Toward Pitch-Insensitive Speaker Verification Via Soundfield
Xinfeng Li,Zhicong Zheng,Chen Yan,Chaohao Li,Xiaoyu Ji,Wenyuan Xu
DOI: https://doi.org/10.1109/jiot.2023.3290001
IF: 10.6
2024-01-01
IEEE Internet of Things Journal
Abstract:Automatic speaker verification systems (ASVs) verify a person’s identity by his/her voice and have been widely deployed for user authentication. However, existing ASVs are based on traditional audio spectral features and hence, perform poorly in verifying pitch-changed utterances from speakers with cold or sore throat. In this article, we propose soundfield tracker (SOFTER) , a soundfield-based speaker verification system that can verify speakers regardless of the pitch changes. SOFTER is based on the observation that soundfield features reflect the speaker’s vocal tract, mouth, head, torso, etc., which are less affected by the pitch changes in speech signals.
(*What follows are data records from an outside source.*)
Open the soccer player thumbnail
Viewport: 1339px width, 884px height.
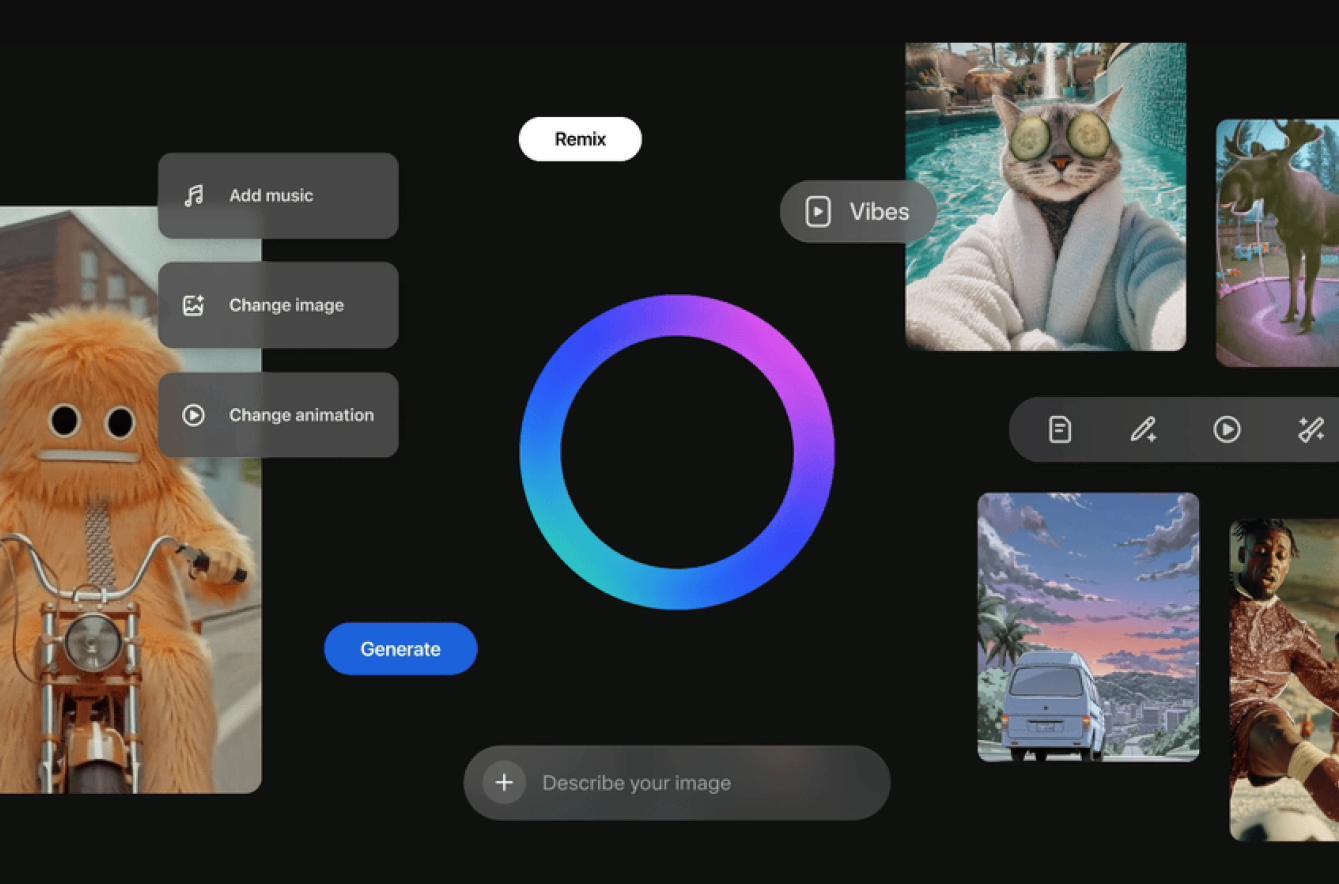point(1284,680)
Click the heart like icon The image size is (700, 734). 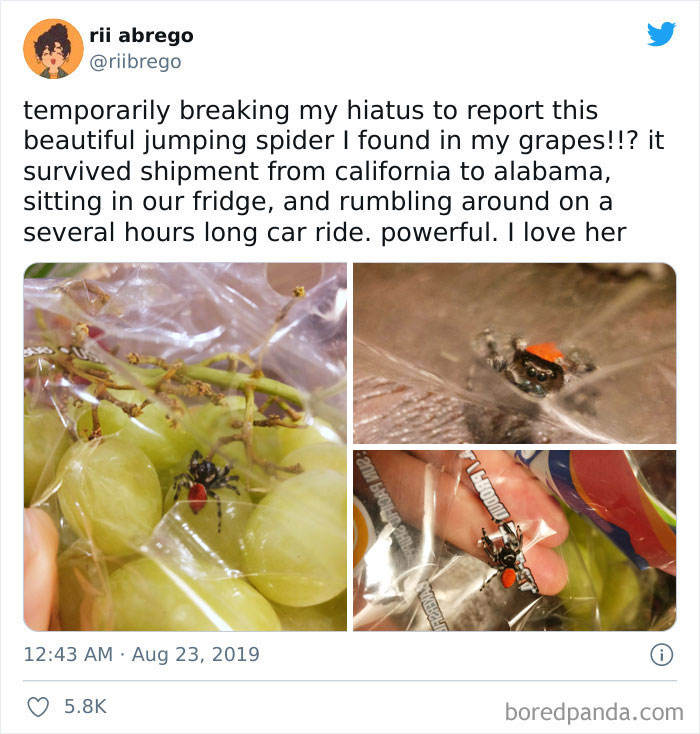pyautogui.click(x=38, y=707)
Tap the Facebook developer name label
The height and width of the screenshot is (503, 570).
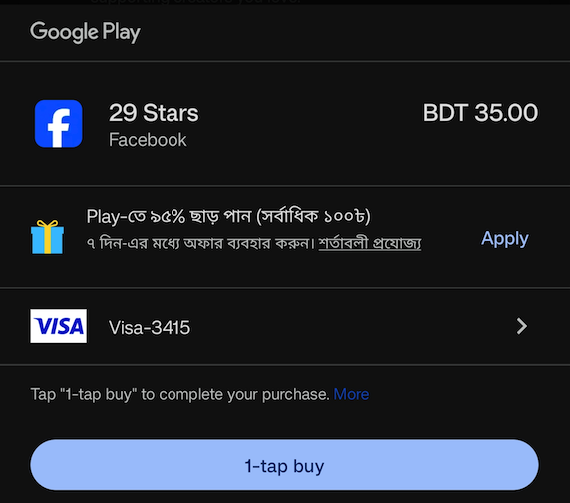coord(148,140)
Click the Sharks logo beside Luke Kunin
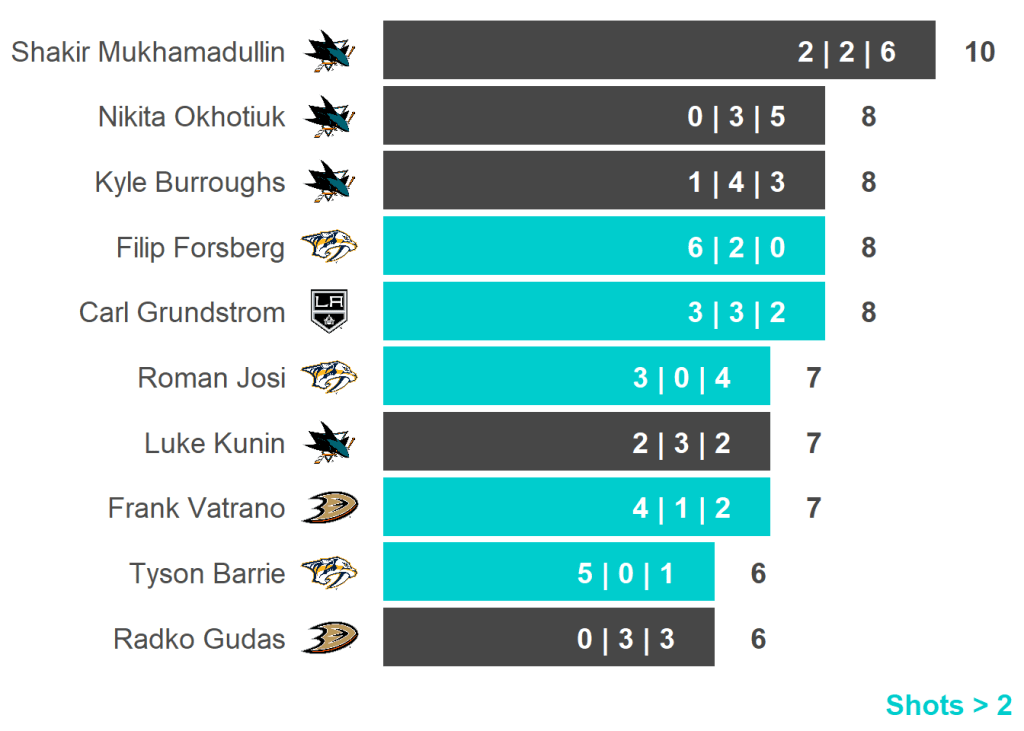Image resolution: width=1024 pixels, height=731 pixels. 331,443
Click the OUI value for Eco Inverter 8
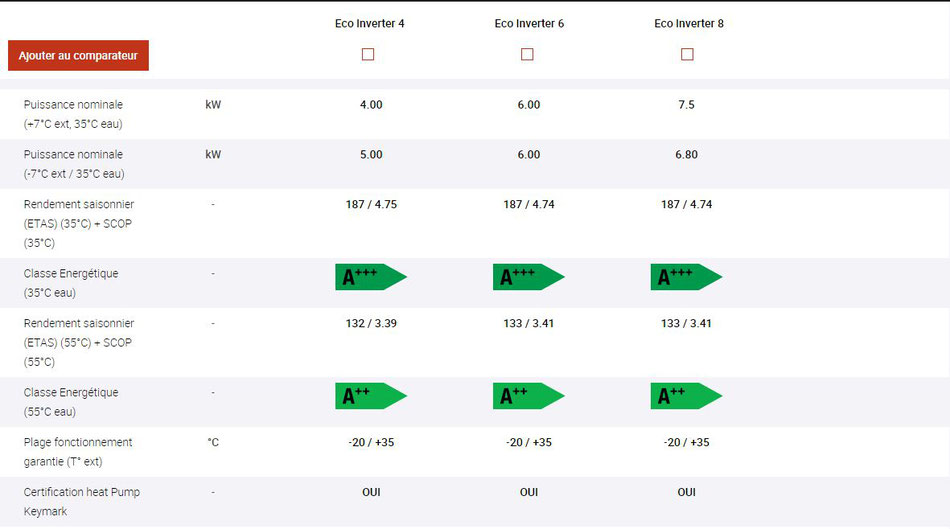This screenshot has width=950, height=529. click(686, 492)
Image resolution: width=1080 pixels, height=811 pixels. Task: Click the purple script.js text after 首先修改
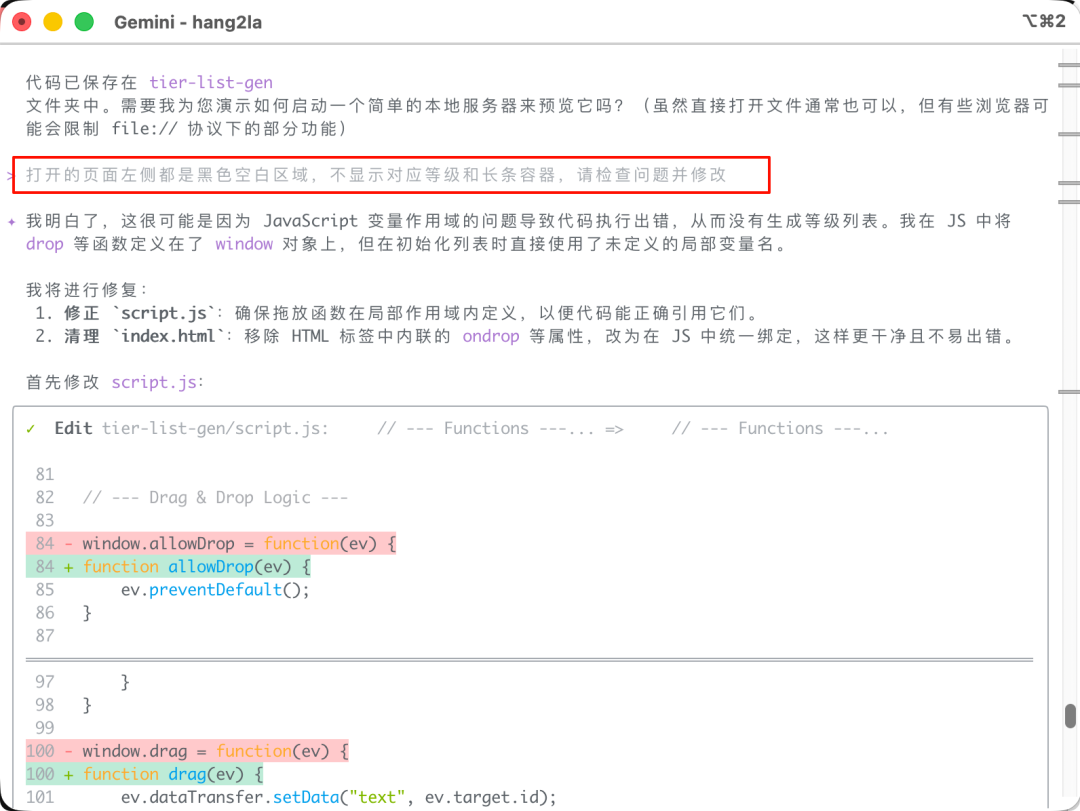[x=155, y=382]
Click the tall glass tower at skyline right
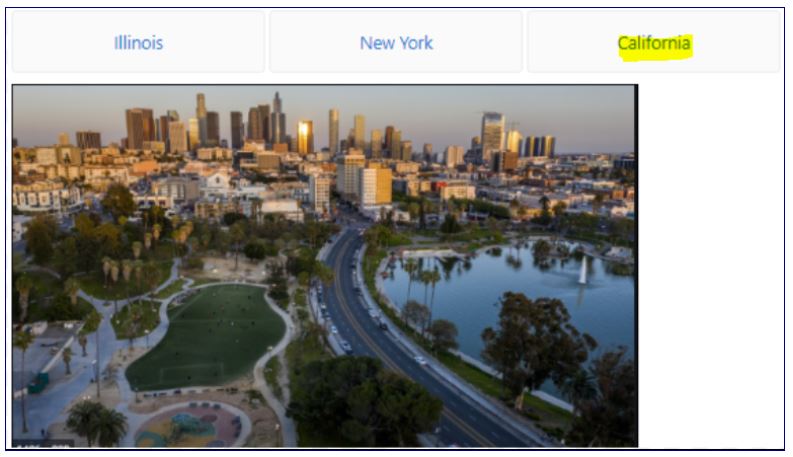Image resolution: width=793 pixels, height=457 pixels. (492, 133)
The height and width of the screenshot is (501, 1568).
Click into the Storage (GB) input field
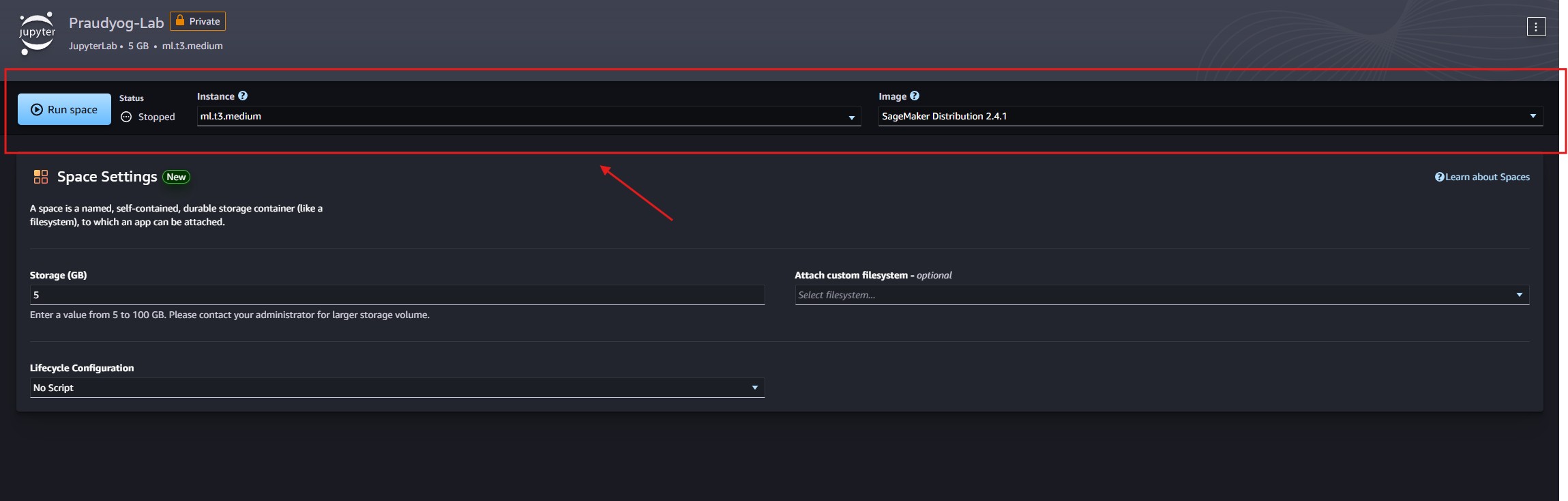[397, 295]
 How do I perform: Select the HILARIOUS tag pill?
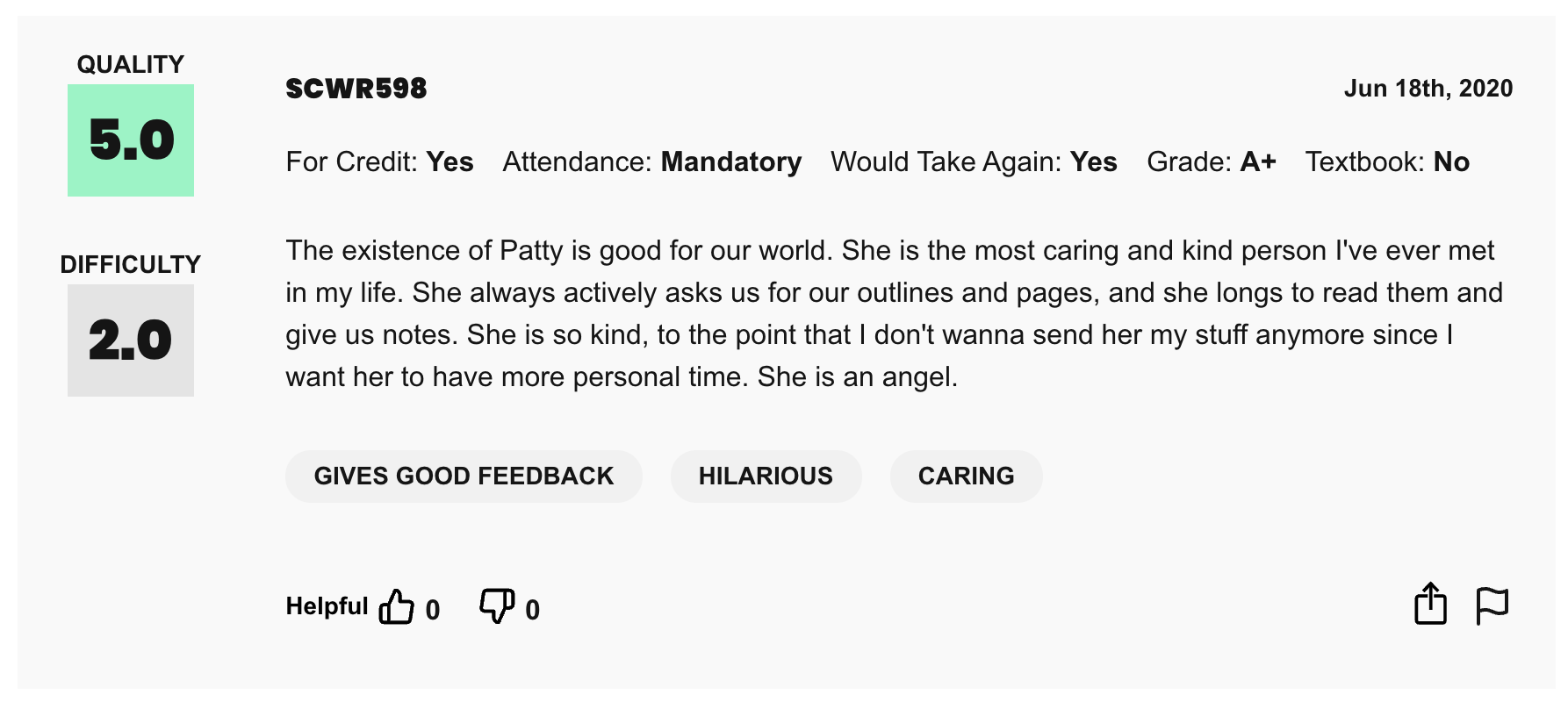pyautogui.click(x=766, y=476)
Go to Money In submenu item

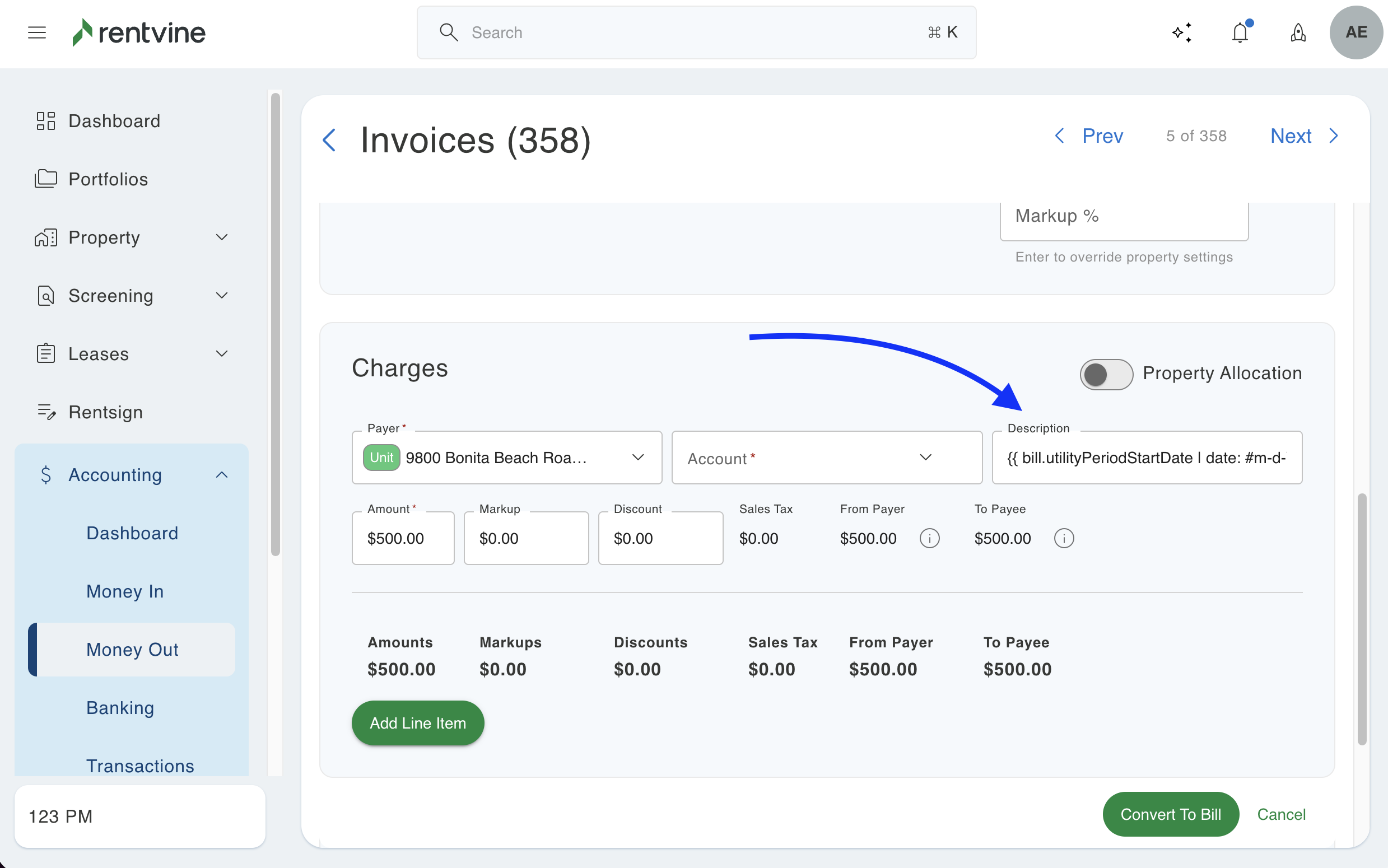(x=125, y=591)
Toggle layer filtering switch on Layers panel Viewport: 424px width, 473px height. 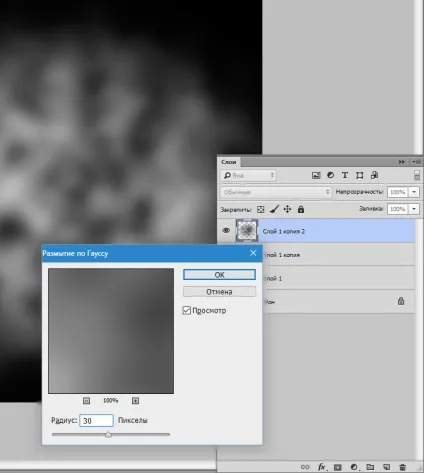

SOFTER can be integrated into off-the-shelf smartphones without any hardware modifications. One major challenge is that the soundfield is sensitive to the distance between the speaker and the phone. To solve this problem, we propose a two-stage mechanism combining distance sensing and soundfield reconstruction, which enables to reconstruct the soundfield to a setting similar to the one in the enrollment phase, thus, the speaker can be verified from any distance to the phone. We compare SOFTER with six state-of-the-art academic and commercial ASVs on two data sets of 134 speakers and 31000 speech samples. Results show that SOFTER has an equal error rate (EER) of 2.18% and 1.61% on the two data sets, respectively. Moreover, SOFTER outperforms other ASVs by at least 24.67% on average in verifying pitch-varying or pathological speech samples, denoting an evidence of SOFTER ’s effectiveness in both normal and unhealthy user conditions.